The legal treatment of new investment opportunities in the Principality of Liechtenstein is particularly far-reaching. Since 1 January this year, the Token and VT Service Provider Act has been in force there. "In fact, this law is the legal framework for all applications of the token economy and guarantees the legal security necessary for service providers and customers," explains Fleisch. "And that is ultimately the basis for companies to emerge in this area, customers to participate and for the token economy to become more professional and mature to a certain extent".

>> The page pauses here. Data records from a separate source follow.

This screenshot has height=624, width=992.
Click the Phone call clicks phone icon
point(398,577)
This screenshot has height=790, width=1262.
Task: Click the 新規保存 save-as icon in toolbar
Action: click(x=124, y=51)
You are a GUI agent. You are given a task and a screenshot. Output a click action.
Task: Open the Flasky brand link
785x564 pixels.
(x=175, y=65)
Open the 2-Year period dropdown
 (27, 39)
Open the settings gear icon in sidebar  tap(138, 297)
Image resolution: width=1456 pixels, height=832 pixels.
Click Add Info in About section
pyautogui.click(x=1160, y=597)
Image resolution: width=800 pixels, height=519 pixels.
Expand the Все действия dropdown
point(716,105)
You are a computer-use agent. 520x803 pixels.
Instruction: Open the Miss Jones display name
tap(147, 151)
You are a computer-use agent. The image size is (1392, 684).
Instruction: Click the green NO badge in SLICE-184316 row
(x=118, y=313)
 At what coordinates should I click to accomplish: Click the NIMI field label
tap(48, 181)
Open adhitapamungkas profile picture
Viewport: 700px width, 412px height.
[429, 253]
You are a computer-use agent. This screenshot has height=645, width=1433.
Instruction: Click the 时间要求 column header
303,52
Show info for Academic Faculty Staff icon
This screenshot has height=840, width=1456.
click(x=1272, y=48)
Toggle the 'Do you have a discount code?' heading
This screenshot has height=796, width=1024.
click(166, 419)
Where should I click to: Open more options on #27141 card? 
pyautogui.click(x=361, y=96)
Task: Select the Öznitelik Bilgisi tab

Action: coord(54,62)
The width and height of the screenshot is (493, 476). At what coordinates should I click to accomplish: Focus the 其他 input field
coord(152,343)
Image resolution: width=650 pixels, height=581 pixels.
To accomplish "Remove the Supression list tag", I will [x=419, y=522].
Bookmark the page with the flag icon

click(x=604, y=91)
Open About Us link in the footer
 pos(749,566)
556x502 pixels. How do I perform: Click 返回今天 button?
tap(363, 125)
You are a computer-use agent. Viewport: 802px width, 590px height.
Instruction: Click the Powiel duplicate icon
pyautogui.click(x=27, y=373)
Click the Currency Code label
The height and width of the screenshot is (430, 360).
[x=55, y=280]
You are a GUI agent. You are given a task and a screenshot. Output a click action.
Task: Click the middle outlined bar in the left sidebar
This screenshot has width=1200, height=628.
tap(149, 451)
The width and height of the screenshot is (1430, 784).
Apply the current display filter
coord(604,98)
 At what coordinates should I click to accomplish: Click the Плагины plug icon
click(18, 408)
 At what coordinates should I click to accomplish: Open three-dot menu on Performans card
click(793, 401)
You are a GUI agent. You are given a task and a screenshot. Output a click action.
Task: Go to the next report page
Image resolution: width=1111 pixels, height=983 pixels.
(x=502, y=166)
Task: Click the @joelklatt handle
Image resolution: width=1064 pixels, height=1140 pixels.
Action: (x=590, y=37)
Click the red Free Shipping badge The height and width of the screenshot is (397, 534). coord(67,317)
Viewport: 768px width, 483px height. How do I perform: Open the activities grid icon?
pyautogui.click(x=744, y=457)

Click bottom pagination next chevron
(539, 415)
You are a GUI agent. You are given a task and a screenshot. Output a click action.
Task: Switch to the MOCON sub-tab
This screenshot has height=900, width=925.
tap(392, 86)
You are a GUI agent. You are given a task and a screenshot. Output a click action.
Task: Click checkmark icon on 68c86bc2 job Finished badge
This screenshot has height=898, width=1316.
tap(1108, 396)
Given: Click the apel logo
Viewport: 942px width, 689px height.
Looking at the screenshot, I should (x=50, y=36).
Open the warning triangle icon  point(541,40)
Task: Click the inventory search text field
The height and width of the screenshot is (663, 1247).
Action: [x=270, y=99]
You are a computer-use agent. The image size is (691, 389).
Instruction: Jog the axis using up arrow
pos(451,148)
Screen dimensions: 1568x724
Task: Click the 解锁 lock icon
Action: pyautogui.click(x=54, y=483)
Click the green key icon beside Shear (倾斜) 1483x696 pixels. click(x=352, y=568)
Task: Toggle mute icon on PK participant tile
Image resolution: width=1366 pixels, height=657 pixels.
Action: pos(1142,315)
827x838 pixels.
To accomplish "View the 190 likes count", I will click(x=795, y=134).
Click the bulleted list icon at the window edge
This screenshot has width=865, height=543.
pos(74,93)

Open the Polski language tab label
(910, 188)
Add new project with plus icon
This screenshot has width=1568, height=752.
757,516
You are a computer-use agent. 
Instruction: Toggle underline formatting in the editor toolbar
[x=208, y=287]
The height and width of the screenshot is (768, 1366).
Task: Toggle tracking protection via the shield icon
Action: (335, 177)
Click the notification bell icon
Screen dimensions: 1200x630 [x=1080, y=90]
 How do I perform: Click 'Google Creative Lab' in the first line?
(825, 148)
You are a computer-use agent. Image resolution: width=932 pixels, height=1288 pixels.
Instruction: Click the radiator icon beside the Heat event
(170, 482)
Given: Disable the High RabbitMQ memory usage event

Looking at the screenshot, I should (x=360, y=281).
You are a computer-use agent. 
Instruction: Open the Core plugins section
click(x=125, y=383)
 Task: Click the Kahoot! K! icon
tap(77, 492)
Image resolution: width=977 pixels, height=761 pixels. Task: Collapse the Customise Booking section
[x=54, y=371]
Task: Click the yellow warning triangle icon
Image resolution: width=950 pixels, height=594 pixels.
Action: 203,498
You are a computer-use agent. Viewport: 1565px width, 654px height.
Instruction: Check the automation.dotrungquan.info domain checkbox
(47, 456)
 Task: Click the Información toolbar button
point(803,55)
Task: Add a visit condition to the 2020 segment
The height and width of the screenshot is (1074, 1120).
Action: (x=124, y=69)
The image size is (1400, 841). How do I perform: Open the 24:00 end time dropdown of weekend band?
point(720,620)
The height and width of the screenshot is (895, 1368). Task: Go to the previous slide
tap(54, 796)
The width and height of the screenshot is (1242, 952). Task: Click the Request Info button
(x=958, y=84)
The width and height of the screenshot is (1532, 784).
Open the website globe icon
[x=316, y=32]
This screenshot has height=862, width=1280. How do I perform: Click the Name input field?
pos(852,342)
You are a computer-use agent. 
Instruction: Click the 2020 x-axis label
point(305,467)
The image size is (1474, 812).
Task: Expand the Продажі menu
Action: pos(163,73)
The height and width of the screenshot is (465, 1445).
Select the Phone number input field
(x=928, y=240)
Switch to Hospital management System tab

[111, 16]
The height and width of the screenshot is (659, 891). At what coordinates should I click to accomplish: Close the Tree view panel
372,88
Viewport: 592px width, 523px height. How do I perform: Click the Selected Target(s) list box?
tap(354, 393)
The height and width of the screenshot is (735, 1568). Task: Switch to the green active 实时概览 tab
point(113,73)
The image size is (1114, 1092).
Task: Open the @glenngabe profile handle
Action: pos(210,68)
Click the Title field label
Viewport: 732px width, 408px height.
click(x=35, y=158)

So-called "smart contracts" can also play a decisive role in this. They increase the efficiency of traditional financial services by making certain additional tools possible. For example, transfer restrictions could be programmed directly into the token to ensure that sales regulations are correctly complied with. The same technology can also be used to meet individual requirements - for example, unanimity in the sale of inherited assets.
However, it will be a long time before these standards become established worldwide. In two to three years, however, Sandner can certainly imagine that the market will become attractive for private investors. "By then, the leading platforms and marketplaces are likely to emerge, and there will be more issuers and users providing sufficient liquidity".
For the asset management industry, this may also mean a dramatic change. "In the very long term, I can imagine that we no longer need fund solutions, for example," says Sandner, looking to the future. "The typical asset manager will then perhaps only write algorithms for how an investor individually optimizes his investment. In a tokenized world, anyone can actually assemble the corresponding portfolio themselves. It would be the beginning of a new era in investing. ®
Clever corporate financing via tokens.
Not only for investors but also for companies tokenization can be an exciting thing. "Imagine, for example, a chemical company operating its silos filled with valuable chemicals as independent profit centres," explains Philipp Sandner from the Frankfurt School of Finance & Management. "Then it might be a good idea to sell the ownership of them to investors as equity tokens, including a performance-related return". In the same way, machines and equipment or even a company building that has nothing to do with the operative business could be tokenised. "In this way, companies can remove assets from their balance sheets and thus raise capital for investments," explains Sandner.